In some cases, of course the Expert Witness will wish to meet with the carers before coming to a diagnosis. We would not argue that it is wrong to do so subject to the cautions mentioned above, but it should not be obligatory as suggested by Professor David. Ultimately the more objective evidence is contained in the medical records. A careful review of this basic information is often needed before deciding whether to take a further history from the parents. Whether or not the parents or carers have been interviewed should not be regarded as a measure of the quality of the report, and there are many occasions when reports based on paper reviews have been highly commended by courts. In each case paediatricians need to carefully weigh up the pros and cons of interviewing the carers and justify their actions.
Professor David quite correctly entreats all paediatricians to consider both sides of the argument, acknowledge where opinions are controversial or open to challenge, and present material that does not support the Expert’s opinion as well as that which does. He also points out that non-medical professionals such as lawyers and judges may over-interpret medical theories. These cautions are well made, but we would suggest that they should also apply to controversial opinions expressed in the medical literature, particularly where they relate to Expert Witness work and could have serious unwanted consequences if they were to pass without comment into medical or judicial dogma.
Reply by Prof. Adam Finn
Taking a history
In reading this piece and the published response concerning the merits of personal interviews in child protection cases, I was struck by the sentence introducing the topic which reads: “Most paediatricians would not dream of giving a clinical opinion without taking a history”.
Accordingly this week I kept a diary of clinical opinions given. It was a quiet week “off service”—there were only 47: 24 on rounds, 9 in clinic, and 14 by phone, letter, or email. Among these, I met the child and parents and exchanged words with them in only 10. I took a history myself in only 7. I do infectious diseases and immunology, not child protection, but I reckon this is how consultants work in all areas.
Reply by Dr John C Furness
Should expert witnesses interview parents?
Professor David’s article1 was in the main a helpful guide to those involved in this specialised work. I wonder how many of the readers are involved in this sort of work?

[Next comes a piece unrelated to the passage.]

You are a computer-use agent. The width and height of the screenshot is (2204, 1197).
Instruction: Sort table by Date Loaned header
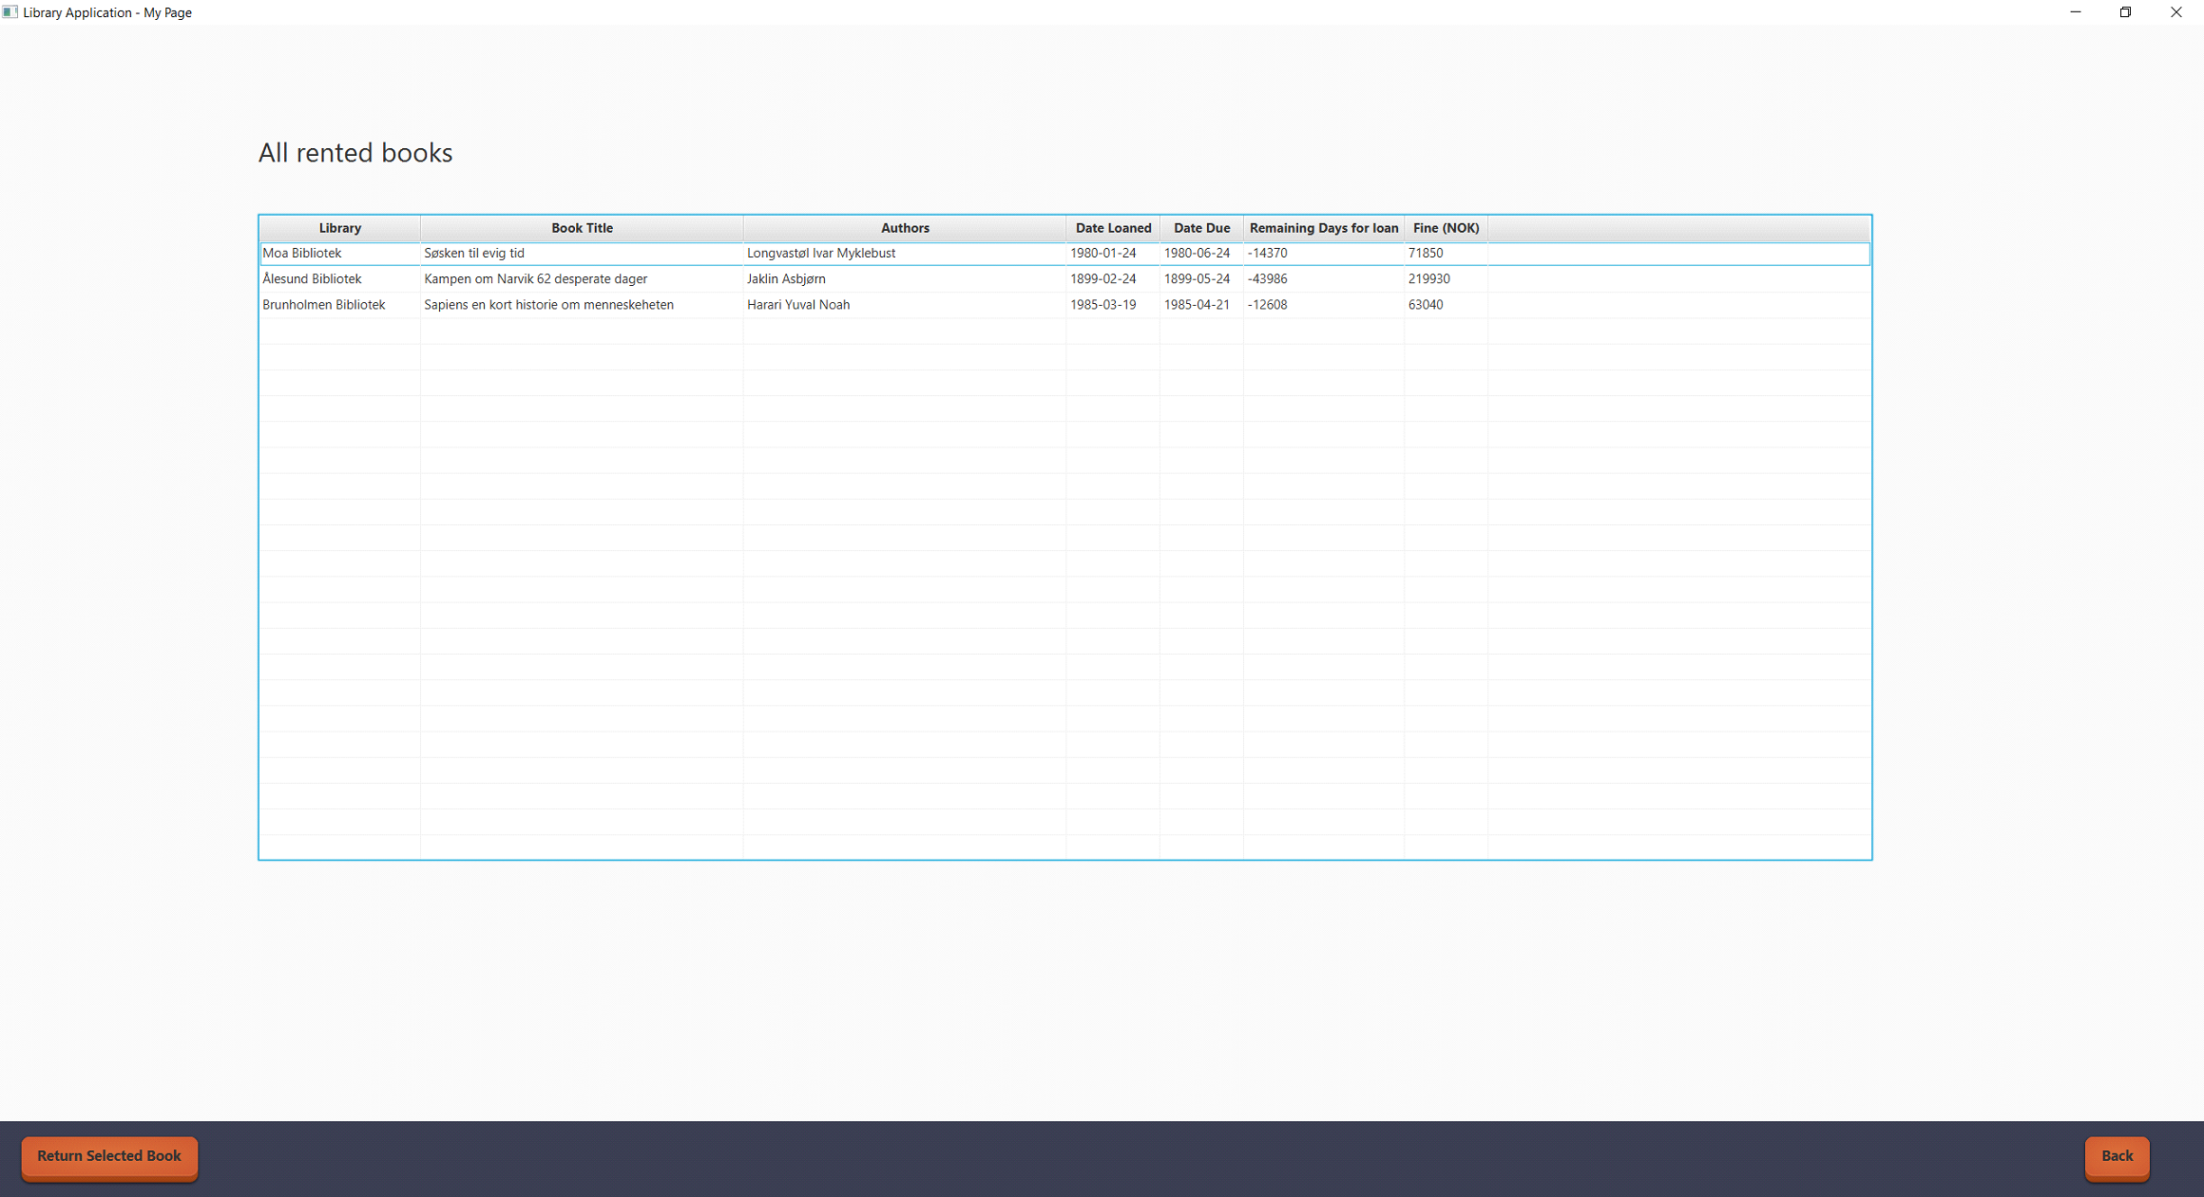tap(1112, 228)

As a recently qualified general paediatrician I was surprised to read his recommendation that expert witnesses should interview the family. In the few child protection cases that I have been involved in as a witness to the fact, colleagues acting as expert witnesses have not interviewed the family. They have restricted themselves to their expert opinions on specific questions of medical knowledge that the legal teams have felt would be helpful to clarify. I read that other expert witnesses agree.2
I was also surprised to read Professor David’s views without a response from those who have differing opinions, especially as he is intimately involved in Professor Southall’s controversial General Medical Council hearing. I do trust that you will uphold the essential principle of good journalism and allow an open debate on this issue with equal prominence to differing views.